• _GIVEN INFORMATION_

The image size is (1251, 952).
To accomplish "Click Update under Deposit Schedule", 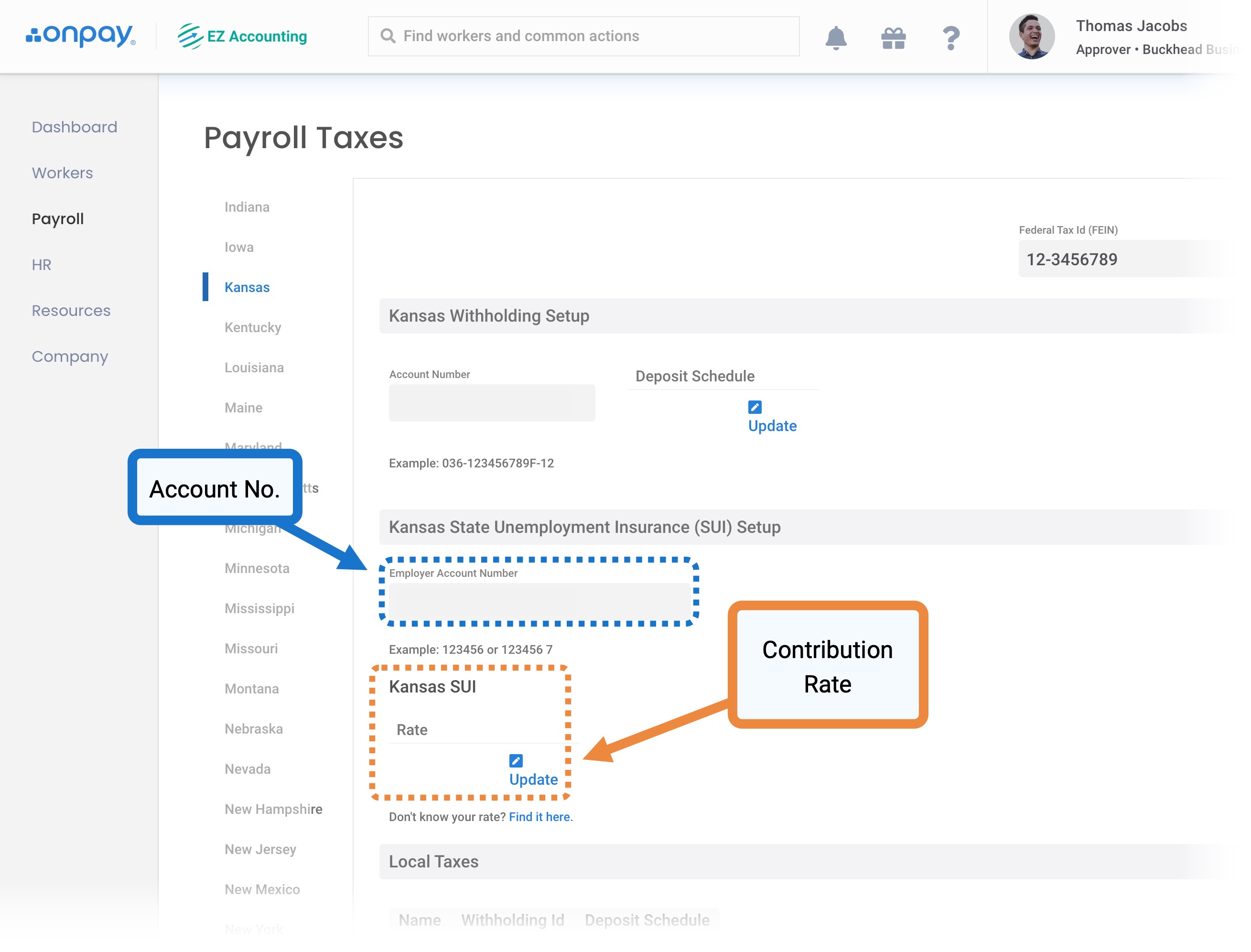I will (772, 425).
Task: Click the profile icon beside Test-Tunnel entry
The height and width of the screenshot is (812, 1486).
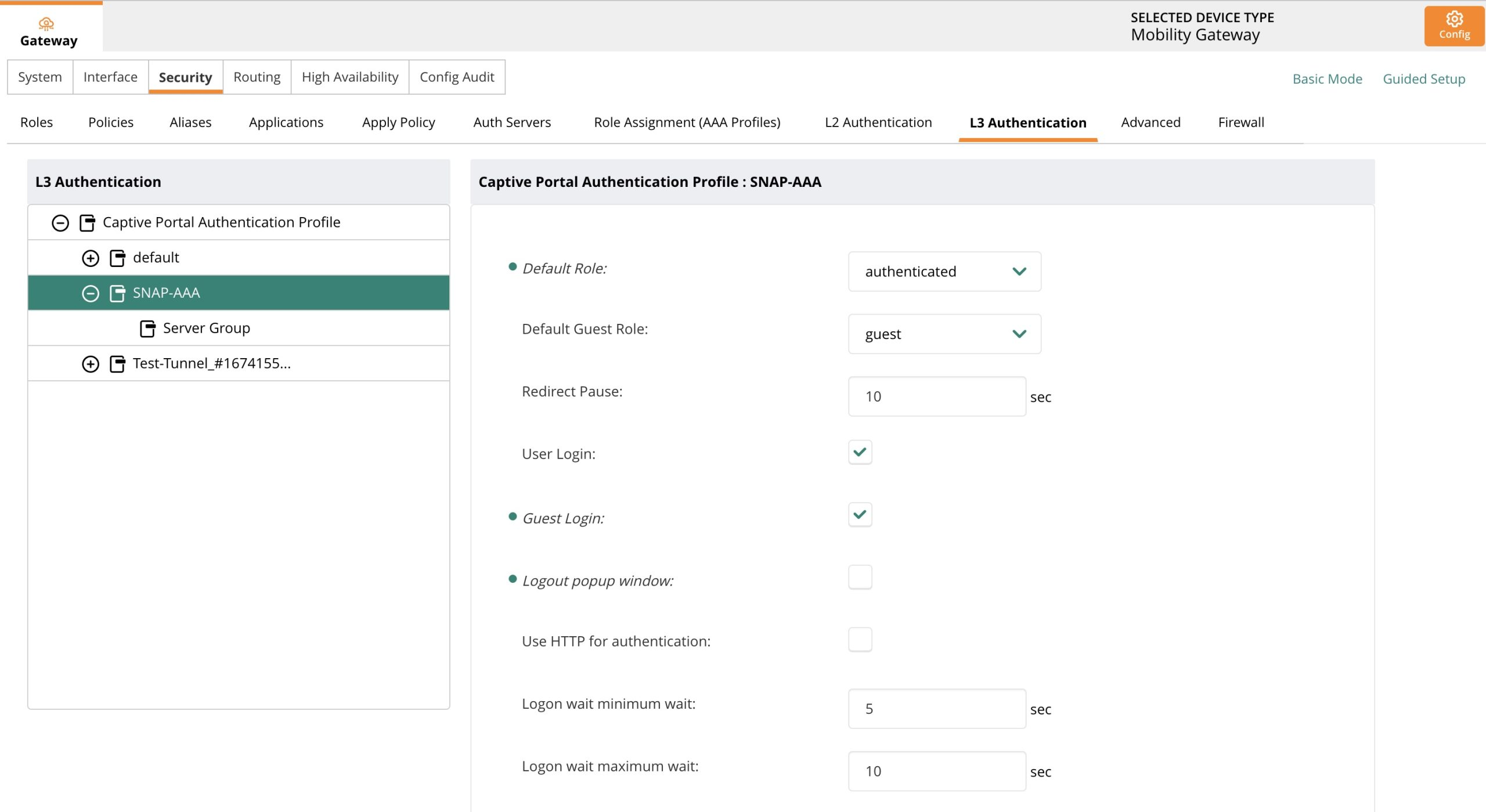Action: (x=117, y=365)
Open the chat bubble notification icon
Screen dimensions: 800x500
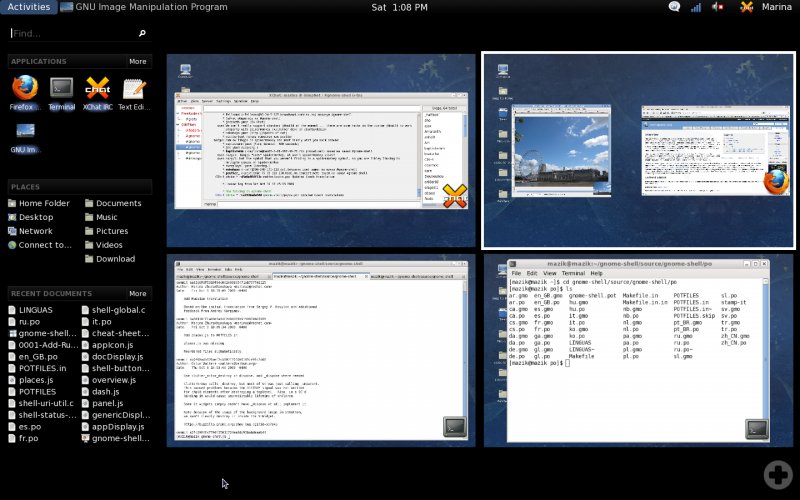pyautogui.click(x=674, y=7)
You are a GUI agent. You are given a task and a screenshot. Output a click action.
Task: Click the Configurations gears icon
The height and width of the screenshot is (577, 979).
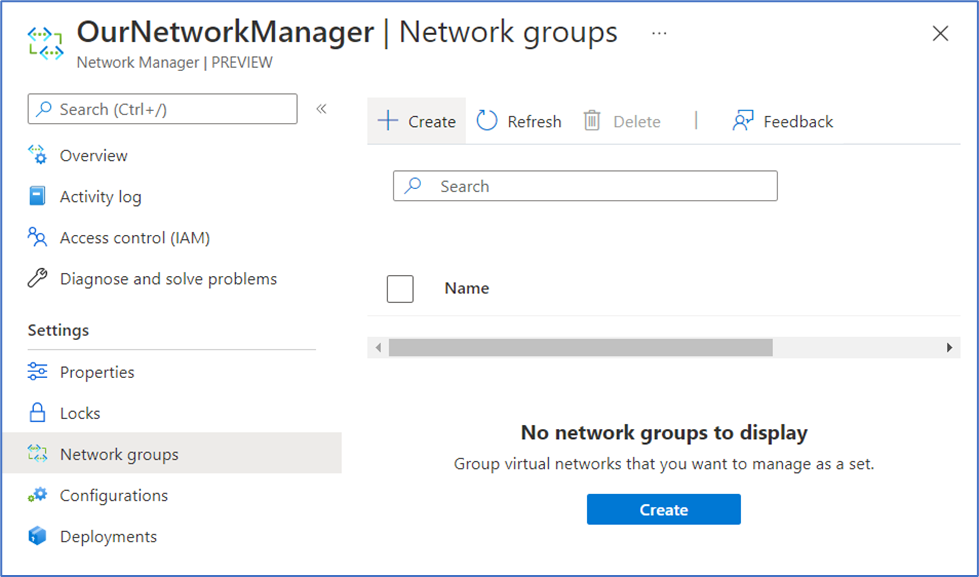click(37, 495)
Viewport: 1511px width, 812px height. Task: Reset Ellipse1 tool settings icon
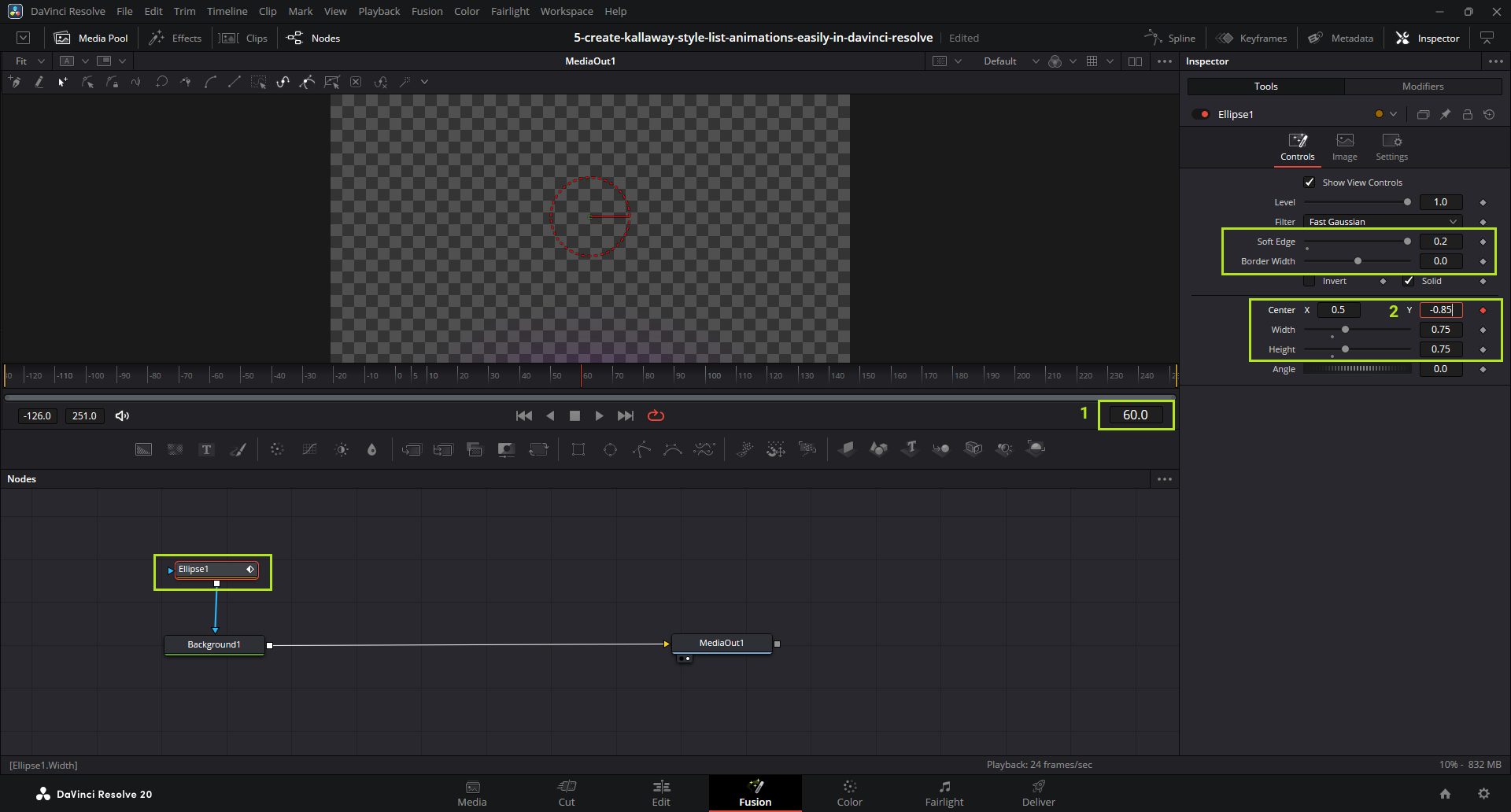click(1489, 114)
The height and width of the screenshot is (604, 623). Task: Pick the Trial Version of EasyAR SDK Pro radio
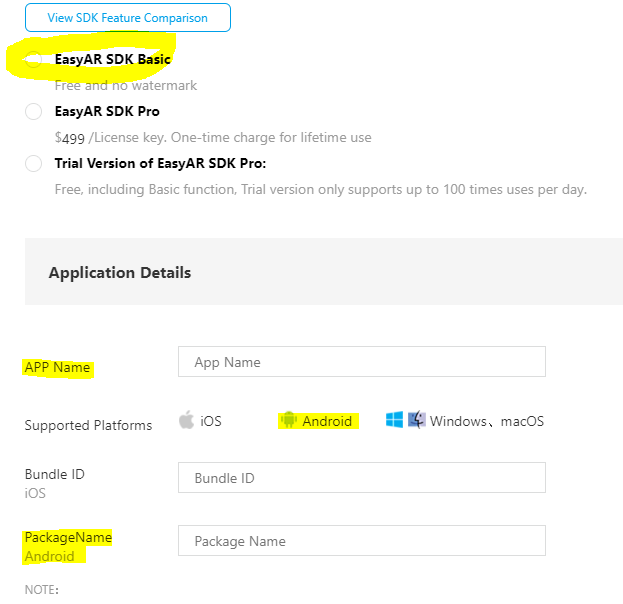click(34, 163)
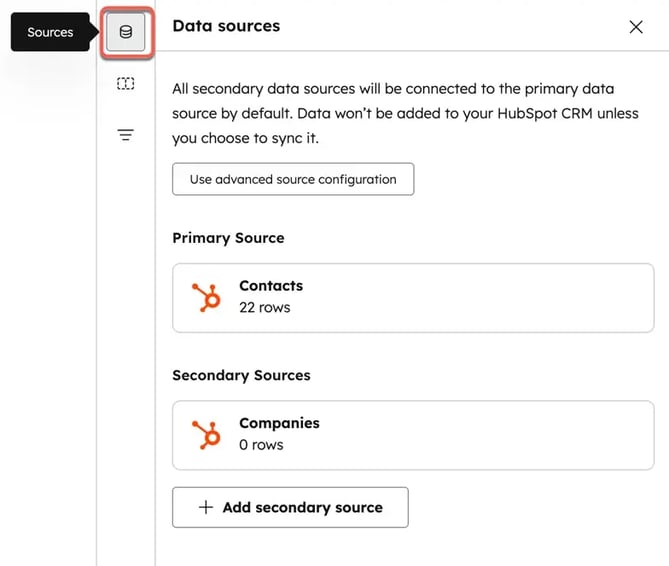669x566 pixels.
Task: Open the filter lines icon in sidebar
Action: [x=126, y=135]
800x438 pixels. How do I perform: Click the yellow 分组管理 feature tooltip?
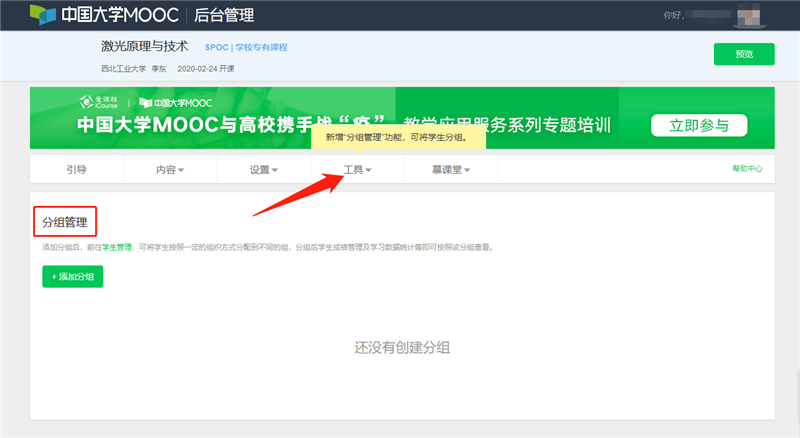click(397, 136)
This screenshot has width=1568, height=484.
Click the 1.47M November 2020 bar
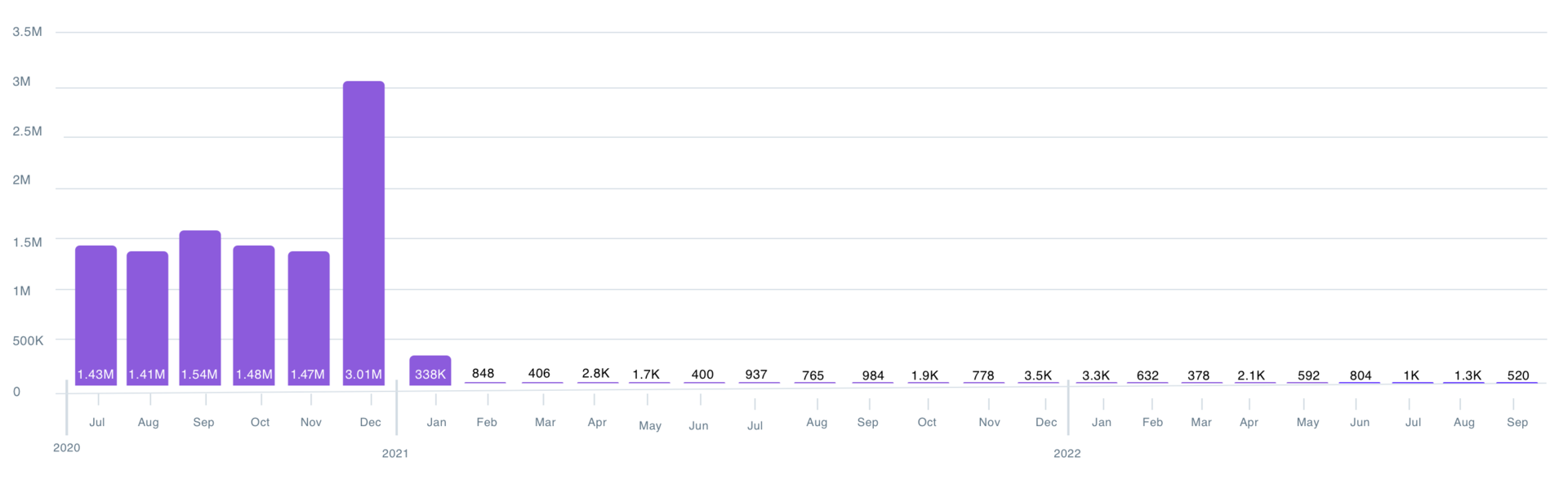(x=309, y=317)
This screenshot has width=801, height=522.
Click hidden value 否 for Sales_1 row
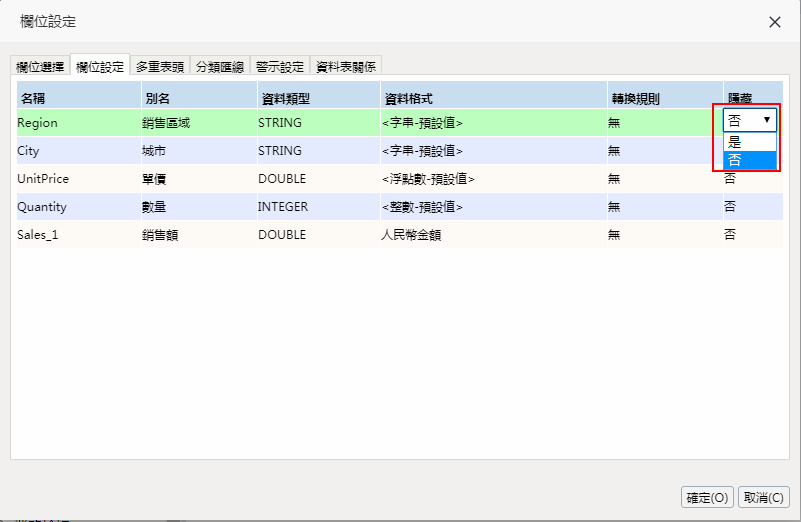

• _WHAT TO WORK ON_
Please copy the records again, starting at the line that contains "800x438 pixels. How" and ending at the last of the records, and swap every "screenshot" for "image" with everything else unchanged. Leave the pictures out.

• _OUTPUT FOR THIS TASK_
800x438 pixels. How do I perform: Click the yellow 分组管理 feature tooltip?
click(397, 136)
This image has width=1568, height=484.
Click the 1.47M November 2020 bar
(x=309, y=317)
This image has width=801, height=522.
Click hidden value 否 for Sales_1 row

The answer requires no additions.